Big GP-led continuation fund deals continue to hit the market, despite market turmoil that was expected to slow down everything from traditional M&A to LP portfolio sales.
The market is watching one potential deal closely for what would be its size and unique structure. Clearlake Capital and Insight Partners are considering a process that would move two assets – Diligent and Appriss – out of older funds and into a continuation pool for more time and capital to grow the businesses. The firms are working with Evercore on structuring a potential transaction.
The deal would be an example of the kind of processes of scale that more in-demand GPs are using to extend their holds over certain assets for which they see more future growth. Many managers have concluded they don’t want to lose out on future growth of assets they’ve developed over a number of years, and continuation funds provide a structure to make that happen.

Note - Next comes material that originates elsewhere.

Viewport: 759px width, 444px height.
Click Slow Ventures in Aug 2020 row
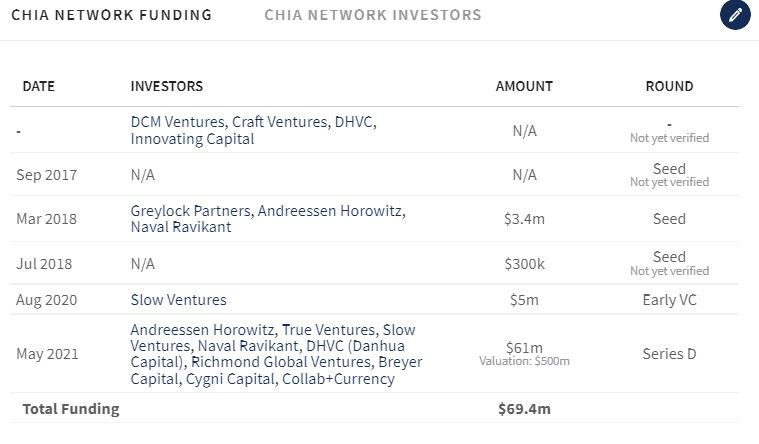(178, 300)
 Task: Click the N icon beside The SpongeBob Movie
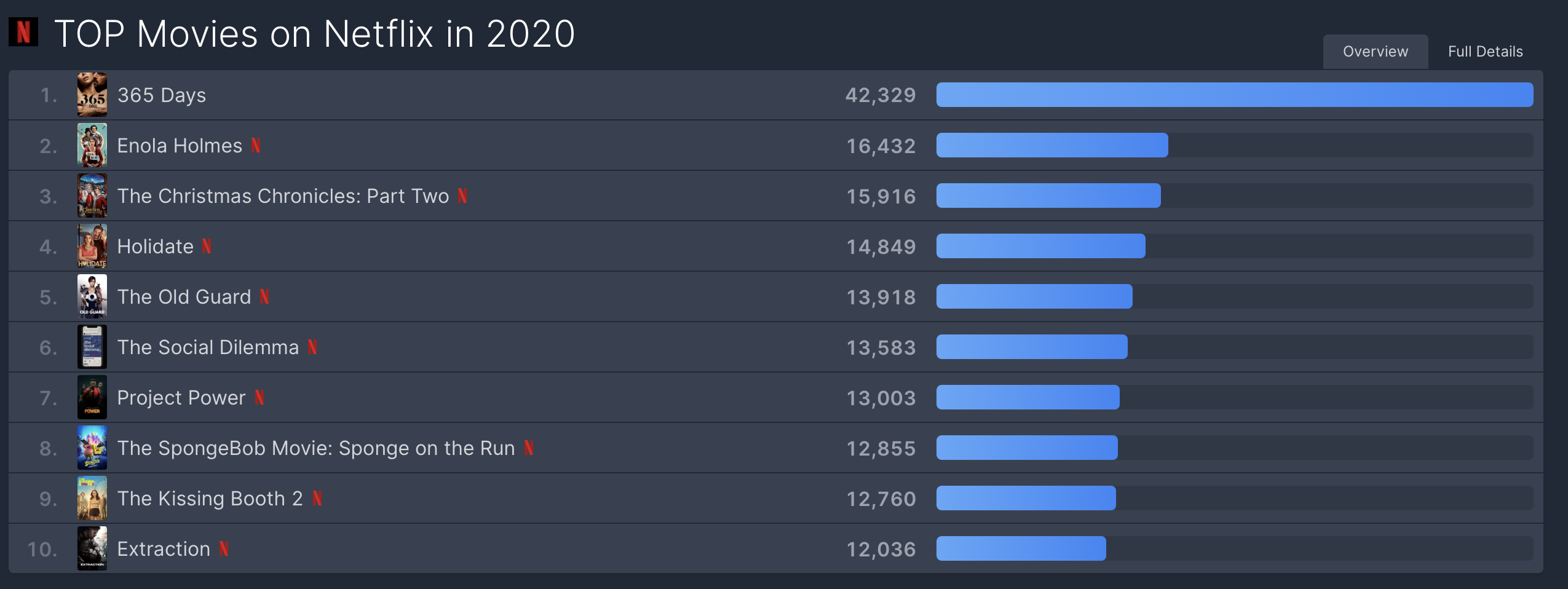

At the same time, LPs in older funds want liquidity, so such deals, while extending a GP’s hold over an asset, also give existing investors in the older fund the choice to cash out of their interests in the business, or reinvest in the company through the continuation fund.
The potential Clearlake/Insight deal is interesting for a few reasons. First, the size: sources tell affiliate title Buyouts it could total more than $4 billion, which is needed to move the assets out of the older funds as well as provide fresh capital for future add-on activity. Nothing has been finalised, so any transaction could come in higher or lower, according to a person with knowledge of the talks.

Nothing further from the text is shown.